How does delete[] "know" the size of the operand array?

Foo* set = new Foo[100];
// ...
delete [] set;

You don't pass the array's boundaries to delete[]. But where is that information stored? Is it standardised?

When you allocate memory on the heap, your allocator will keep track of how much memory you have allocated. This is usually stored in a "head" segment just before the memory that you get allocated. That way when it's time to free the memory, the de-allocator knows exactly how much memory to free.

ONE OF THE approaches for compilers is to allocate a little more memory and to store a count of elements in a head element.

Example how it could be done:

Here

int* i = new int[4];

compiler will allocate sizeof(int)*5 bytes.

int *temp = malloc(sizeof(int)*5)

Will store "4" in the first sizeof(int) bytes

*temp = 4;

and set i

i = temp + 1;

So i will points to an array of 4 elements, not 5.

And deletion

delete[] i;

will be processed in the following way:

int *temp = i - 1;
int numbers_of_element = *temp; // = 4
... call destructor for numbers_of_element elements
... that are stored in temp + 1, temp + 2, ... temp + 4 if needed
free (temp)

The information is not standardised. However in the platforms that I have worked on this information is stored in memory just before the first element. Therefore you could theoretically access it and inspect it, however it's not worth it.

Also this is why you must use delete [] when you allocated memory with new [], as the array version of delete knows that (and where) it needs to look to free the right amount of memory - and call the appropriate number of destructors for the objects.

It's defined in the C++ standard to be compiler specific. Which means compiler magic. It can break with non-trivial alignment restrictions on at least one major platform.

You can think about possible implementations by realizing that delete[] is only defined for pointers returned by new[], which may not be the same pointer as returned by operator new[]. One implementation in the wild is to store the array count in the first int returned by operator new[], and have new[] return a pointer offset past that. (This is why non-trivial alignments can break new[].)

Keep in mind that operator new[]/operator delete[]!=new[]/delete[].

Plus, this is orthogonal to how C knows the size of memory allocated by malloc.

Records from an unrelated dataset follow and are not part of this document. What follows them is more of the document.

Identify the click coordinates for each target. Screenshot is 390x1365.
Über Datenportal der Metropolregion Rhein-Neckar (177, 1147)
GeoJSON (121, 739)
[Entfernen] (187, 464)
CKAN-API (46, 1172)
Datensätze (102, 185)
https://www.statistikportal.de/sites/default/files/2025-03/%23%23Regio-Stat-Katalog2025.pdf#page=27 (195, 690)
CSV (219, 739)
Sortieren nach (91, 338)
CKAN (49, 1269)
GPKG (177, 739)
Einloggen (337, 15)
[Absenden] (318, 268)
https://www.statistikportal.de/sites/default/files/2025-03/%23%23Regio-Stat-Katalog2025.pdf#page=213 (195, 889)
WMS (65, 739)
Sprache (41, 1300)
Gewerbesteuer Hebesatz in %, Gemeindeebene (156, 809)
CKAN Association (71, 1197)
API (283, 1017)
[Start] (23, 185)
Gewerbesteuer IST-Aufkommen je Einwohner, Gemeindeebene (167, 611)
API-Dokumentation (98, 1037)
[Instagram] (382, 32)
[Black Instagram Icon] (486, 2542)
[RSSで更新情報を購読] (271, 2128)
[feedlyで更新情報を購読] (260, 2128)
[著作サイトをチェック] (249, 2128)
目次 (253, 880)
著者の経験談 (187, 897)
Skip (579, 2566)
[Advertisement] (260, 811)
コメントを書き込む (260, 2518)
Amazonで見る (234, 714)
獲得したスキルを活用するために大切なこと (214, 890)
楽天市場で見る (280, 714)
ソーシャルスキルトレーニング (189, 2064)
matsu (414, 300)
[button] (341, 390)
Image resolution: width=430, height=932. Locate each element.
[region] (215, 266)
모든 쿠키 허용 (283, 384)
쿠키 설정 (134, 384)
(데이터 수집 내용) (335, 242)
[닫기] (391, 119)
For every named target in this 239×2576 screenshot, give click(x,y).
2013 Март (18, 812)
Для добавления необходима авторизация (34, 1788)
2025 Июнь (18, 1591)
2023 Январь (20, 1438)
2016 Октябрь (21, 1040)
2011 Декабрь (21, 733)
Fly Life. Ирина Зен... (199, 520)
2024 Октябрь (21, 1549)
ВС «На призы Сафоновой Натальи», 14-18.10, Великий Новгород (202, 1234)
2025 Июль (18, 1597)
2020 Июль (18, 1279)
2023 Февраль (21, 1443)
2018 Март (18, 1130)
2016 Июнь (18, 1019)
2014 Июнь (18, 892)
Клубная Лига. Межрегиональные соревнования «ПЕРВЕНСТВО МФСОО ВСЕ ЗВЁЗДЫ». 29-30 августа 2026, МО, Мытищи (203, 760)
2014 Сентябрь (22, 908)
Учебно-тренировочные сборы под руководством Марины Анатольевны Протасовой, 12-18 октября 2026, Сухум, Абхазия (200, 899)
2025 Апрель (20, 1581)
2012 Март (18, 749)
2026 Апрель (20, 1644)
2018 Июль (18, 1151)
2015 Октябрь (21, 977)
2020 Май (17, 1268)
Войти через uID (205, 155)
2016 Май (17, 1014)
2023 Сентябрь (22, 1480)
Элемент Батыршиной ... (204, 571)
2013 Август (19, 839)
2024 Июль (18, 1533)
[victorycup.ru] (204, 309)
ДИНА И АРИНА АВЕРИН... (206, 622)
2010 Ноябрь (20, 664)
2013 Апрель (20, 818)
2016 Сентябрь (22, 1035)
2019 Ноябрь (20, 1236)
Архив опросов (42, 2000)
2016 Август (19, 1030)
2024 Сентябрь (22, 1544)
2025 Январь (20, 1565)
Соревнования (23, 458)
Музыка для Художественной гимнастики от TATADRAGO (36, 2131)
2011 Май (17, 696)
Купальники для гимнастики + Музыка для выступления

Basically its arranged in memory as:

[info][mem you asked for...]

Where info is the structure used by your compiler to store the amount of memory allocated, and what not.

This is implementation dependent though.

This isn't something that's in the spec -- it's implementation dependent.

Because the array to be 'deleted' should have been created with a single use of the 'new' operator. The 'new' operation should have put that information on the heap. Otherwise, how would additional uses of new know where the heap ends?

This is a more interesting problem than you might think at first. This reply is about one possible implementation.

Firstly, while at some level your system has to know how to 'free' the memory block, the underlying malloc/free (which new/delete/new[]/delete[] generally call) don't always remember exactly how much memory you ask for, it can get rounded up (for example, once you are above 4K it is often rounded up to the next 4K-sized block).

Therefore, even if could get the size of the memory block, that doesn't tell us how many values are in the new[]ed memory, as it can be smaller. Therefore, we do have to store an extra integer telling us how many values there are.

EXCEPT, if the type being constructed doesn't have a destructor, then delete[] doesn't have to do anything except free the memory block, and therefore doesn't have to store anything!

It is not standardized. In Microsoft's runtime the new operator uses malloc() and the delete operator uses free(). So, in this setting your question is equivalent to the following: How does free() know the size of the block?

There is some bookkeeping going on behind the scenes, i.e. in the C runtime.